One year later, many Slovaks still have those same doubts. There has been some progress on the murder investigation: the alleged killer and several accomplices have been arrested. But at the same time, details are coming to light about the extent to which the Slovak government itself was involved.

The murder of Kuciak and his fiancee sparked mass protestsImage: Getty Images/AFP/V. Simicek

Loss of confidence

Slovak President Andrej Kiska, for many the good conscience of the nation, warned recently that people expect decency in politics and justice in their country; otherwise they could not believe in the state.

It was due in part to Kuciak's reporting that trust in the Slovak government began to wane among the general public. Shortly before his assassination, Kuciak had learned that Maria Troskova, a consultant and presumed lover of then-Prime Minister Robert Fico, was a business partner and ex-lover of an Italian mafia member residing in eastern Slovakia.

This controversy helped trigger Fico's resignation a few weeks after Kuciak's murder, and followed the resignation of Interior Minister Robert Kalinak. At the time, many people in Slovakia believed the mafia may have killed Kuciak.

But now, the evidence is pointing in a different direction. Last fall, the suspected assassin and three other people were arrested, including a woman named Alena Zs., who is said to have helped facilitate the assassination. Businessman Marian Kocner, who has been in custody since June 2018 for various white-collar crimes, is believed to have been the client. Kocner threatened Kuciak by phone in the fall of 2017, saying he would "pursue" the reporter and his family. Kuciak filed a complaint with the police, but nothing was done.

Accomplices in the highest levels of government?

Last fall, former intelligence officer Peter Toth, who is a witness in the murder case, admitted to investigators that he had shadowed Kuciak on behalf of Kocner. In addition, Slovak media recently reported that the police database on Kuciak had been tapped by a law enforcement official a few months before his murder, and that the order to do so had been issued by the then-police chief, Tibor Gaspar. Gaspar resigned after Kuciak's murder and has denied any involvement, including the order to track his data.

Read more: Slovak police accused of collusion in mafia murders

There is now growing concern that the Slovak underworld and the government jointly shadowed Kuciak, and that high-ranking officials could have at least known about the murder.

Prime Minister Robert Fico ultimately resigned in the wake of Kuciak's murderImage: Getty Images/AFP/V. Simicek

This suspicion has been corroborated by reports in the Slovak media that Alena Zs. had regular contact with several high-ranking politicians and officials until shortly before her arrest, including Deputy Prosecutor General Rene Vanek. Vanek has admitted having a "chatroom relationship" with Alena Zs. and was subsequently dismissed.

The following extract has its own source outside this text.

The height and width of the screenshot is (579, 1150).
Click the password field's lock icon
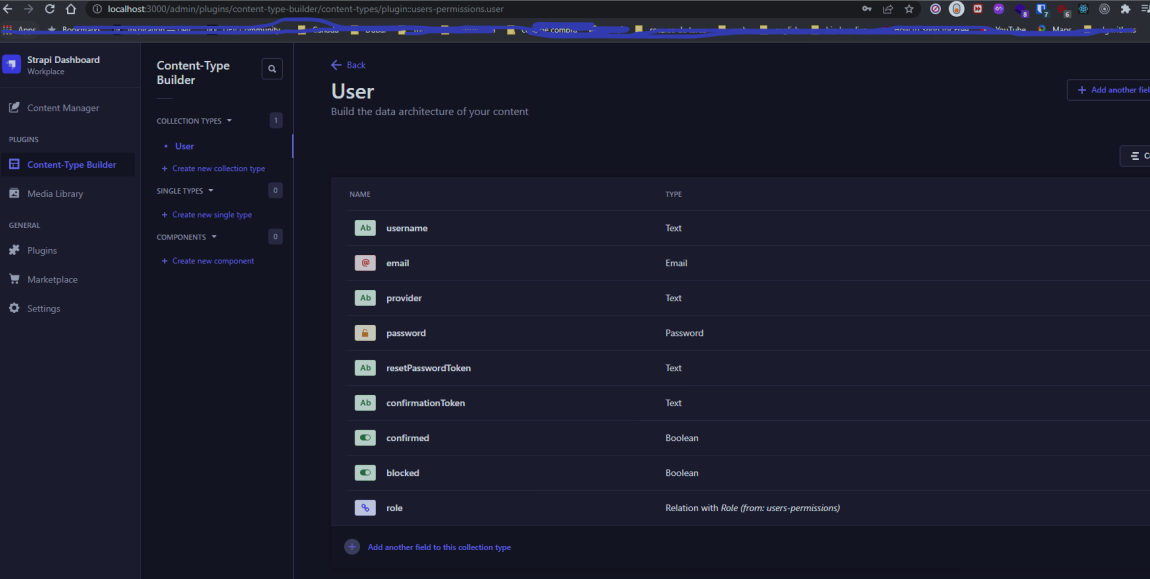pyautogui.click(x=364, y=332)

Whether he shared state secrets with her is unclear; he claims not to have known anything about the plan to murder Kuciak.

Government inaction

Despite these revelations, the country's ruling government coalition, headed by Fico's nominally social democratic SMER party, the right-wing nationalist SNS party and the Hungarian minority party Hid-Most, has taken practically no action. On the contrary: A draft law is currently before parliament to give politicians an almost unlimited right of reply when the press reports on them. If the regulation were to come into force, the media would be obligated to publish dozens of statements by politicians on a daily basis.

Slovakia's Association of Newspaper Publishers has strongly protested against the plan. "On the sad anniversary [of the murder of Jan Kuciak] we unfortunately have to state that nothing has been done to protect journalists and improve their safety," the organization said in a statement.